ZGIS / semantique

Semantic Querying in Earth Observation Data Cubes
https://zgis.github.io/semantique/
Apache License 2.0
16 stars 6 forks source link

feat: Add STACCube :gift: #38

Closed fkroeber closed 5 months ago

fkroeber commented 7 months ago

Description

This PR adds the STACCube class to the datacube.py. This is targeted at ad-hoc data cubes built from the results of a STAC metadata search. Contrary to the Opendatacube and the Geotiffarchive, it doesn't require pre-organising the data (e.g. to ingest the data into a database in case of the Opendatacube or to create a temporally stacked geotiff in case of the Geotiffarchive). Instead, the STACCube contains a retriever that knows how to fetch assets linked in STAC search results into a data cube. The further usage is demonstrated in the datacube.ipynb notebook.

Type of change

Checklist

luukvdmeer commented 7 months ago

This looks like a very useful addition, thanks! @loreabad6 can I add you as a reviewer?

fkroeber commented 7 months ago

The modifications refer to performance & functionality improvements realised via...

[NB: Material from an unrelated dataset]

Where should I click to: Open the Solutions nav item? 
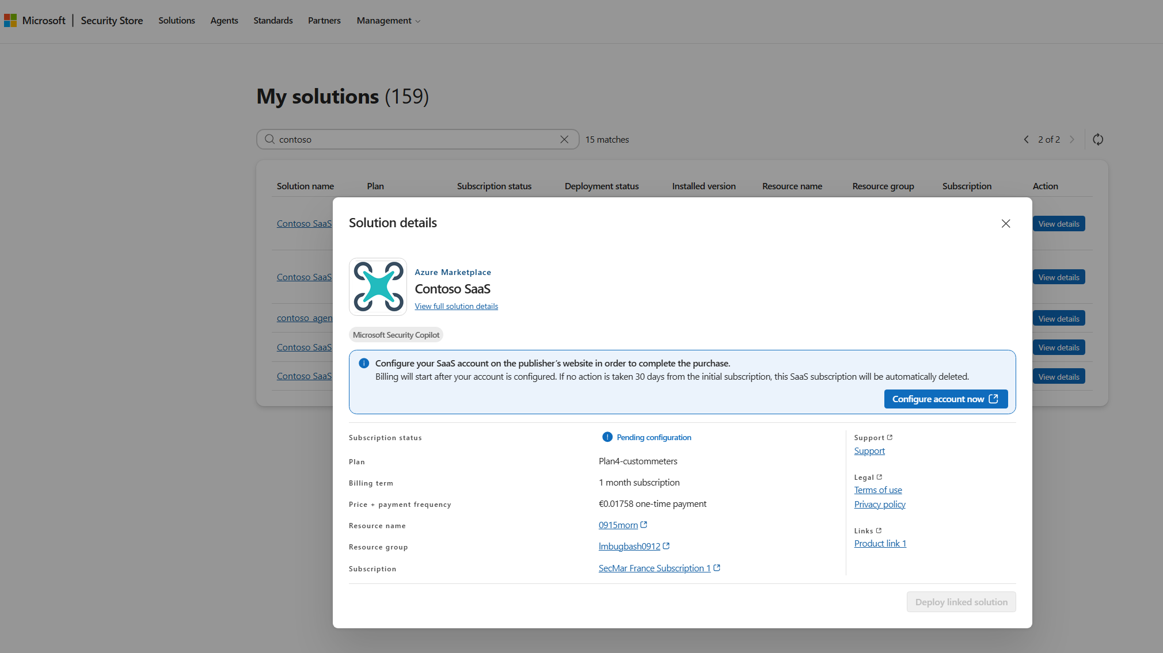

  1. code refactoring: pulling data first from the STAC linked data src prior to daily resampling (group_by_solar_day)
  2. introducing dtype parameters to allow data retrieval as integers instead of floats
  3. adding dask_params to enable control over data retrieval (handled internally via stackstac library)
loreabad6 commented 7 months ago

This looks like a very useful addition, thanks! @loreabad6 can I add you as a reviewer?

Sure, I started checking and will continue tomorrow

fkroeber commented 7 months ago

Thanks @loreabad6 for taking time to review the changes! To refer to some comments/open questions...

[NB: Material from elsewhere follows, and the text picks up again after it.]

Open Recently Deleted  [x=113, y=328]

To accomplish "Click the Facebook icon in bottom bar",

  1. introducing dtype parameters to allow data retrieval as integers instead of floats

The integer handling is useful for using the SLC, but, from my tests, when working with the reflectance values we need to load as float, otherwise it does not work. I am a bit confused about that since the documented parameter says it will change it to float... in any case, does it then make sense to support int types?

Yes, when working with reflectance values, floats are necessary and not just for the recipe evaluation but already when fetching the data via STACCube. So in this case, the default paramter (float) should not be changed to int (maybe I should make this more clear in the documentation). The integer handling is really just to speed up the data fetching for layers that are natively in integer format.

  1. adding dask_params to enable control over data retrieval (handled internally via stackstac library)

out of curiosity, xarray handles dask internally, right? have you experimented how semantique handles the chunk and data loading? is this just pass onto xarray or does semantique anyway request all the data, making the chunking in dask irrelevant?

Currently, semantique doesn't support dask parallelisation. The introduced dask_params for the STACCube really only refer on the data fetching part. Everything else (i.e. the main part of recipe execution) is not parallelised yet.

As discussed, dask offers two main ways of parallelisation. Low-level xarray parallelisation (what you are refering to) and some high-level wrapper functionality (allowing to parallelise any function, similar to the working mechanism of map functions). Low-level parallelisation requires the xarray functions to support dask (currently not consistently ensured in semantique). I am currently working on a solution to have at least some workaround via high-level parallelisation to enhance the scalability of semantique. But more on this, in a different PR ;)

fkroeber commented 7 months ago

The minor fix regarding pixel alignment refers to the following issue with stackstac. With the modified parameters the retrieved data should now have exactly the same bounds as provided by the SpatialExtent object.